About this task> With pictures left out, copy exactly every line from the one containing "You are a computer-use" through the end of the material.

▶

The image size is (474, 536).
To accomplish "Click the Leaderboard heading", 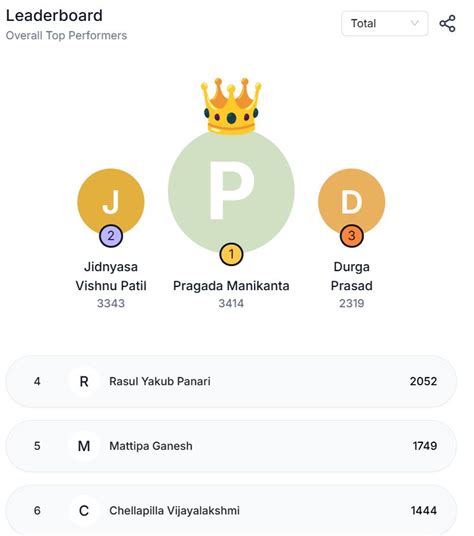I will pos(54,16).
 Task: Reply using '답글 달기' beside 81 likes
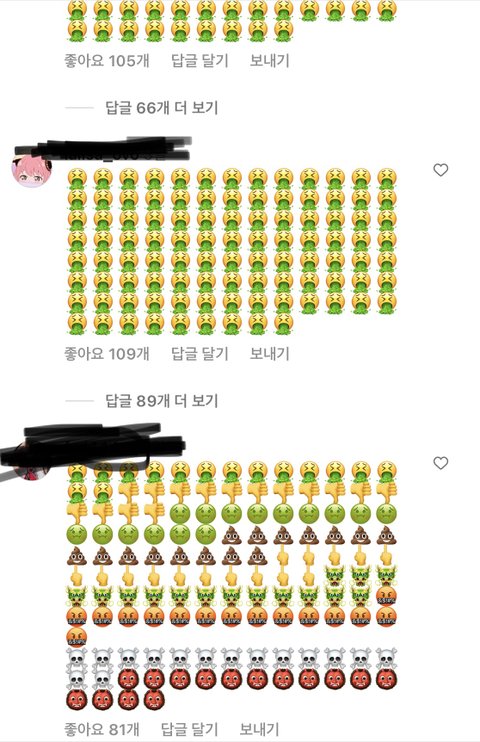click(x=189, y=729)
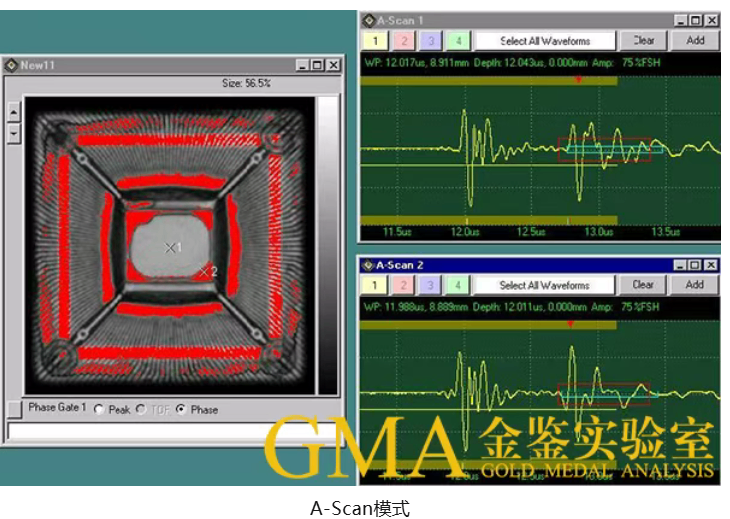Click the scroll up arrow beside scan image
The width and height of the screenshot is (730, 519).
[13, 111]
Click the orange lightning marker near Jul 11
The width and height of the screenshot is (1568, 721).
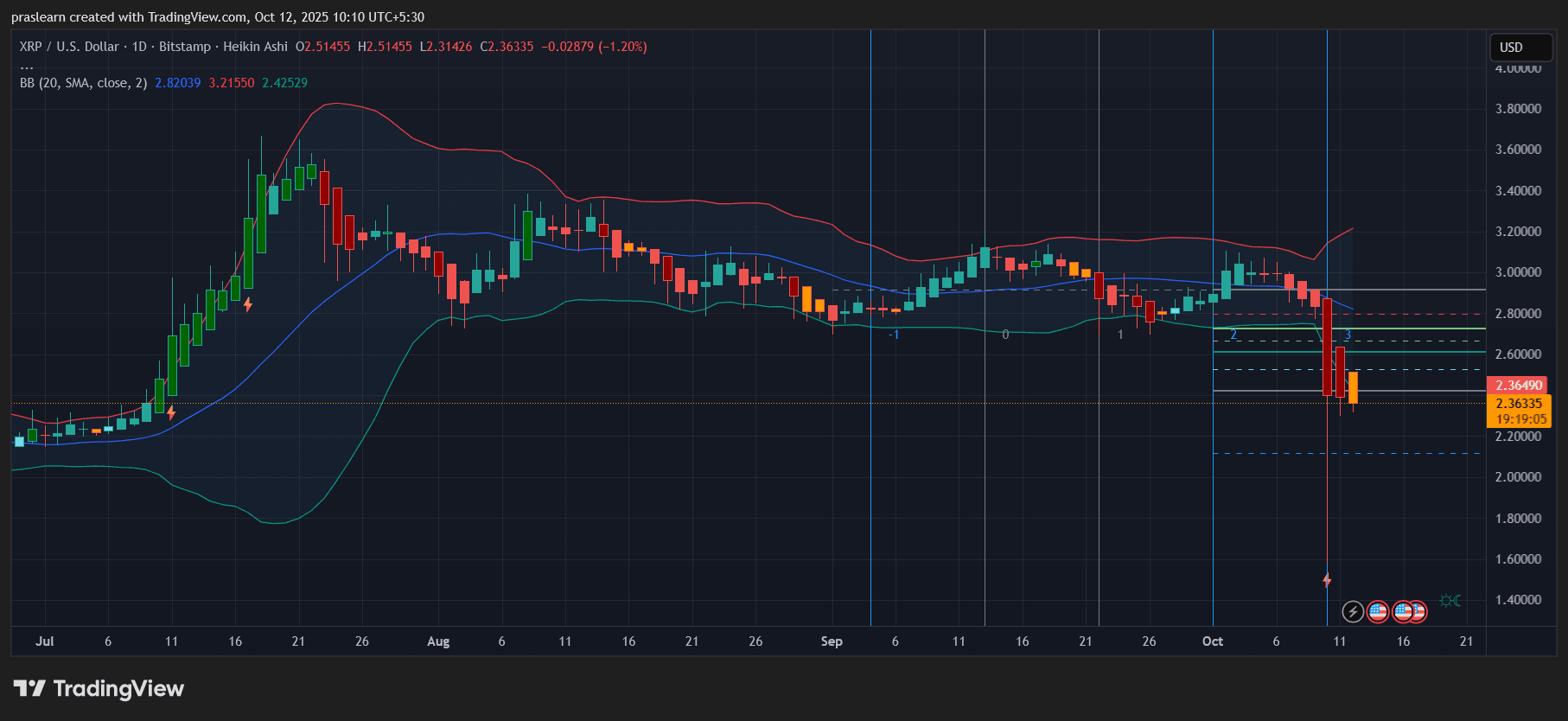pos(171,412)
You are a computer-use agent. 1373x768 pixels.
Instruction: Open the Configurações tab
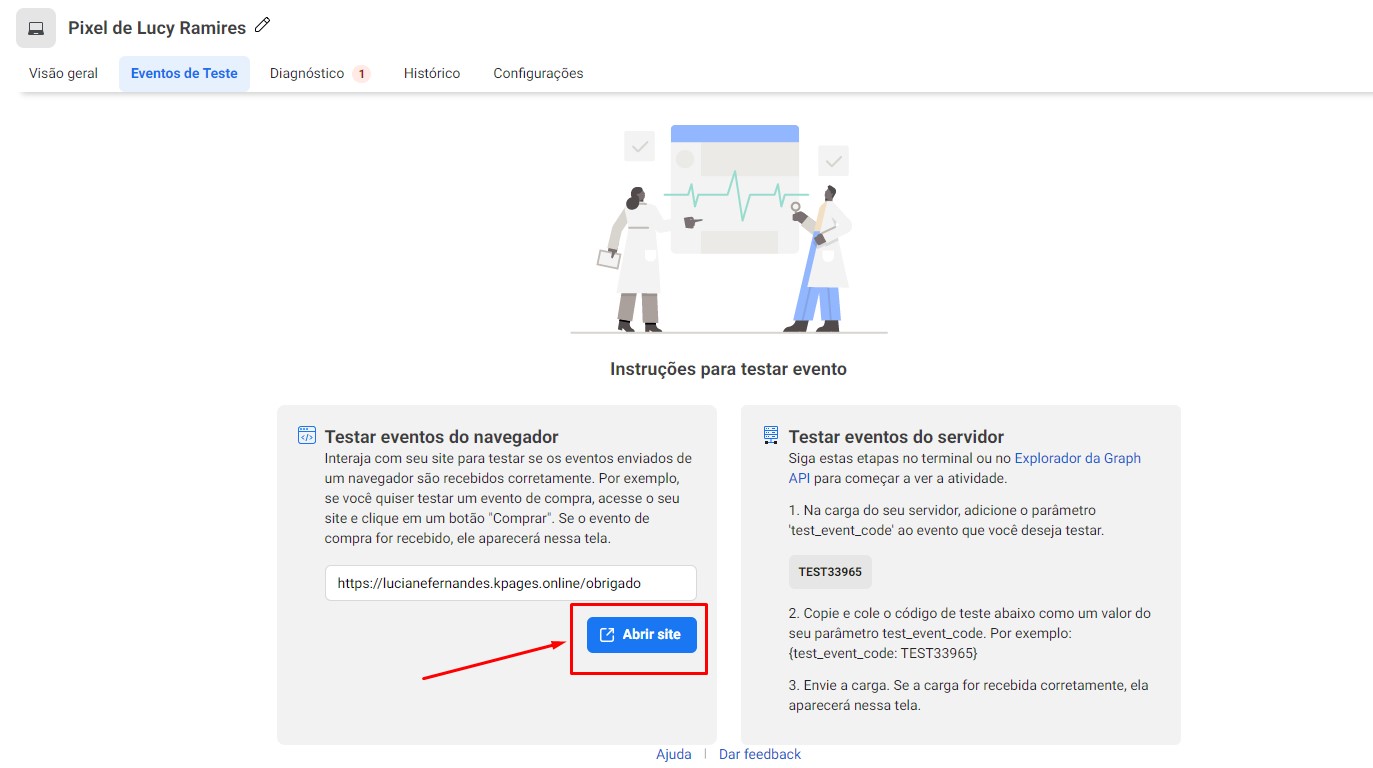538,74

◀

Result>
You are a computer-use agent. 1373x768 pixels.
Instruction: Open the Configurações tab
538,74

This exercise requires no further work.